Ove Strid
Ph.D., Senior Lecturer in Greek
Contact Info
Visiting AddressRoom 9-3031
Department of Linguistics and Philology, Thunbergsvägen 3H, House 9 (map)
English Park Campus. Centre for the Humanities (map)
Phone: +46 18 471 78 44
Mobile: +46 703 91 43 29
Fax: +46 18 471 10 94
E-mail: Ove.Strid@lingfil.uu.se
Postal Address
Department of Linguistics and Philology
Box 635
SE-751 26 Uppsala
Sweden
CV
Born in Norrköping 1946.
B.A. in Uppsala 1970, Ph.D. 1976.
Senior Lecturer in Greek, Stockholm University, 1994-1999.

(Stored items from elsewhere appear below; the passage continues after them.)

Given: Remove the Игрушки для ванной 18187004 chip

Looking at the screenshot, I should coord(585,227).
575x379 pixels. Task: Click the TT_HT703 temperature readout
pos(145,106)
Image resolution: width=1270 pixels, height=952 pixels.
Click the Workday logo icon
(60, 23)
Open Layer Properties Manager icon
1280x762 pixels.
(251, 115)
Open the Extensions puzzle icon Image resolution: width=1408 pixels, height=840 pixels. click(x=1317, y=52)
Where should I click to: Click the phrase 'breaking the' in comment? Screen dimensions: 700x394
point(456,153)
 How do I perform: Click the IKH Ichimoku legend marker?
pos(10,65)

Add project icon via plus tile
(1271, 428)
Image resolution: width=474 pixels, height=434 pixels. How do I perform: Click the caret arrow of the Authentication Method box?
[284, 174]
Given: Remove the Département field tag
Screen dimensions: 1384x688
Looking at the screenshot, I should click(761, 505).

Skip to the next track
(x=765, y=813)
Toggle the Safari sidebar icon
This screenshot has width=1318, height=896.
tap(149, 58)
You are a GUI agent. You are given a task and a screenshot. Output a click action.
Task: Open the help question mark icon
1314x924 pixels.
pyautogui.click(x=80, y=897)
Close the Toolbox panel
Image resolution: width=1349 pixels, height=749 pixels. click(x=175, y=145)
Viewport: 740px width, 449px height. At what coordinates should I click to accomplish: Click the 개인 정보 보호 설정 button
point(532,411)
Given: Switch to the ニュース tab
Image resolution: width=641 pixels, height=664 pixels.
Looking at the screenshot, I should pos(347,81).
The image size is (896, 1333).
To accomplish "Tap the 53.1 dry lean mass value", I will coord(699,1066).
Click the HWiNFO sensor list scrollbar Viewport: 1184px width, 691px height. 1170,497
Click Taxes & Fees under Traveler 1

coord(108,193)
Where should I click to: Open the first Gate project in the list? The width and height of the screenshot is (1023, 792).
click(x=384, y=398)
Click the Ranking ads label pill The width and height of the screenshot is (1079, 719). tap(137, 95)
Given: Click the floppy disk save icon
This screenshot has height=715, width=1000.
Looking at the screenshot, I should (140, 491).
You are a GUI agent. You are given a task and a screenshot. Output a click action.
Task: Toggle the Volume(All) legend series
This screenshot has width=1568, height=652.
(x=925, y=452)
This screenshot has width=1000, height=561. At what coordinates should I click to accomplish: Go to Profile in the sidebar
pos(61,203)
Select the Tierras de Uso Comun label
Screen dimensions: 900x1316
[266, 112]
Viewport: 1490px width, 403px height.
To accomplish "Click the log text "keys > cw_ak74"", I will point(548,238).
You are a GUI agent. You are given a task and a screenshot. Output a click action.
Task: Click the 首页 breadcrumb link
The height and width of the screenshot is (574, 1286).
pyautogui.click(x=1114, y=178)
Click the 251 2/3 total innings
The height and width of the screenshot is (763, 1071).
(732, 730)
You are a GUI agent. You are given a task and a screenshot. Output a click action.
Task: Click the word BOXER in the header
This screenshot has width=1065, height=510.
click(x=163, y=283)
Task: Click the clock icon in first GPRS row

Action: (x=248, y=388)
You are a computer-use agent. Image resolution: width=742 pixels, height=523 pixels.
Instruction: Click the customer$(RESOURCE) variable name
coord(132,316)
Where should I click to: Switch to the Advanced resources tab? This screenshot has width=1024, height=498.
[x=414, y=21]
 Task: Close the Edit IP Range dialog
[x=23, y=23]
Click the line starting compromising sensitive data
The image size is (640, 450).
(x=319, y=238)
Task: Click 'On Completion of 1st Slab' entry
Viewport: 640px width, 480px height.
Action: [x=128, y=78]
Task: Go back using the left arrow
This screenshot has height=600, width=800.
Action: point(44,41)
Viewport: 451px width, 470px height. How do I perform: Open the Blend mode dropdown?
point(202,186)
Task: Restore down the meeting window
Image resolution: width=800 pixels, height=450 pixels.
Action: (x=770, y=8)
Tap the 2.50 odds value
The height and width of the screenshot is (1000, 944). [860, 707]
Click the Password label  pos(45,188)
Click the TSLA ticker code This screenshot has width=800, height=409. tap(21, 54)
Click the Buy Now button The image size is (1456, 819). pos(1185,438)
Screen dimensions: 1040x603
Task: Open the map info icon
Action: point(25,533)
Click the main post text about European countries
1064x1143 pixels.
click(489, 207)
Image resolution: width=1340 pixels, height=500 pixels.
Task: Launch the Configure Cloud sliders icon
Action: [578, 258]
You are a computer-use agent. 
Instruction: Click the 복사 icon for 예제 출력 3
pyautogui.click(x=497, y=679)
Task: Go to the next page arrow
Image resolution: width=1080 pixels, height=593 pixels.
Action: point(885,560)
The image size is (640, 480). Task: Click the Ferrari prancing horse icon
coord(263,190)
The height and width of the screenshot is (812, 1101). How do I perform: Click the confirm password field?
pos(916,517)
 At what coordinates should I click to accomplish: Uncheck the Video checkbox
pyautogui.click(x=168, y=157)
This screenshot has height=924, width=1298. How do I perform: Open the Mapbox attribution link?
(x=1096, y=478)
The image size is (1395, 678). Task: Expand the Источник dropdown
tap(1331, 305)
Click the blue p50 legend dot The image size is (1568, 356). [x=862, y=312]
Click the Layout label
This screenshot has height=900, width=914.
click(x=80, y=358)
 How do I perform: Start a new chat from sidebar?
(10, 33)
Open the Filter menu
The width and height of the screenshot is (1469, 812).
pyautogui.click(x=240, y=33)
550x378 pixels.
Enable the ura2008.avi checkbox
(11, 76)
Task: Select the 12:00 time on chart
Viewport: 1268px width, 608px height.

Senior Lecturer in Greek, Uppsala University, 1999-.
Research
Ove Strid's scholarly interest and research is
centred on ancient Greek literary works contrasted with modern views and
theories relating to them. There is indeed an abundance of material for
such contrastive studies, considering in particular the great variety of
theoretical schools coming to the fore during the twentieth century.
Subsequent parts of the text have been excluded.